The review was an opportunity to address widespread and fundamental concerns about the negative impact of IPC processes and outcomes on the NSW economy, and on regional communities across the state. While more reform may be needed in the future, the recommended changes are a positive step. 

While the NSW Minerals Council did not seek the abolition of the IPC we did call for changes to the IPC’s role within the planning assessment process. The review report makes clear that the role of the IPC should not be to set government policy or conduct its own assessment process, as it has previously sought to do.

The report clarifies that the NSW Government is responsible for setting the rules and policies that project applications are to be assessed against. This should have always been the case and it must now happen.

The report recommends that the Department of Planning be primarily responsible for assessing project applications against the NSW Government’s rules and policies. This is welcome and long overdue.

Limiting the IPC to a determination role, based on the Department's assessment against NSW Government's rules and policies is also an important change. If properly implemented, this will be a significant improvement on previous arrangements, as will the proposed protocol for seeking policy clarity.

Formally making the IPC responsible for delivering on the NSW Government’s agreed objectives and performance measures should also provide greater accountability on the operation of the IPC.

The two-stage IPC hearing process has become complicated and unwieldy, creating confusion and leading to longer assessment timeframes.

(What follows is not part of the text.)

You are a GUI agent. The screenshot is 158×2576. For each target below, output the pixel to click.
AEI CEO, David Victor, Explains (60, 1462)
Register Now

The change to a single hearing is positive and has the potential to streamline the process and reduce timeframes.

While the increase in the threshold and content requirements for objections is welcome, the proposed changes are unlikely to be enough to prevent the ongoing ‘gaming’ of the system by activists. 

On behalf of our industry, as well as 40,000 NSW miners and their families, our regional mining communities and the thousands of businesses that supply our industry across NSW, the NSW Minerals Council will closely monitor the implementation and impact of these proposed changes.

It is critical that these changes are implemented quickly and effectively to deliver the jobs and investment that our economy needs, and that the people of regional NSW depend upon.